Excerpts from a dataset
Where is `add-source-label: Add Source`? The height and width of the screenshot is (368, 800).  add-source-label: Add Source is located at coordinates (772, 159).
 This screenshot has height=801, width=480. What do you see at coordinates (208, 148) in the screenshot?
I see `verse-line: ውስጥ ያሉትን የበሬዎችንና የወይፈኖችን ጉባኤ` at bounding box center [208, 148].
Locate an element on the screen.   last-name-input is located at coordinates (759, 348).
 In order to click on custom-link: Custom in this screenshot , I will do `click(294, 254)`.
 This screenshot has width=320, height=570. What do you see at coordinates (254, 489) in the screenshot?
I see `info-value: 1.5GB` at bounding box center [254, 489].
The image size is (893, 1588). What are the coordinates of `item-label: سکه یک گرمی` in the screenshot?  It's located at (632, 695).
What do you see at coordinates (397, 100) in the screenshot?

▸ **Task brief**
Rewrite all of the data above as a numbered list, leaving out any blank lines.

▸ **Your response**
1. Where is `add-source-label: Add Source`? The height and width of the screenshot is (368, 800).  add-source-label: Add Source is located at coordinates (772, 159).
2.  This screenshot has height=801, width=480. What do you see at coordinates (208, 148) in the screenshot?
3. I see `verse-line: ውስጥ ያሉትን የበሬዎችንና የወይፈኖችን ጉባኤ` at bounding box center [208, 148].
4. Locate an element on the screen.   last-name-input is located at coordinates (759, 348).
5.  In order to click on custom-link: Custom in this screenshot , I will do `click(294, 254)`.
6.  This screenshot has width=320, height=570. What do you see at coordinates (254, 489) in the screenshot?
7. I see `info-value: 1.5GB` at bounding box center [254, 489].
8. The image size is (893, 1588). What are the coordinates of `item-label: سکه یک گرمی` in the screenshot?  It's located at (632, 695).
9. What do you see at coordinates (397, 100) in the screenshot?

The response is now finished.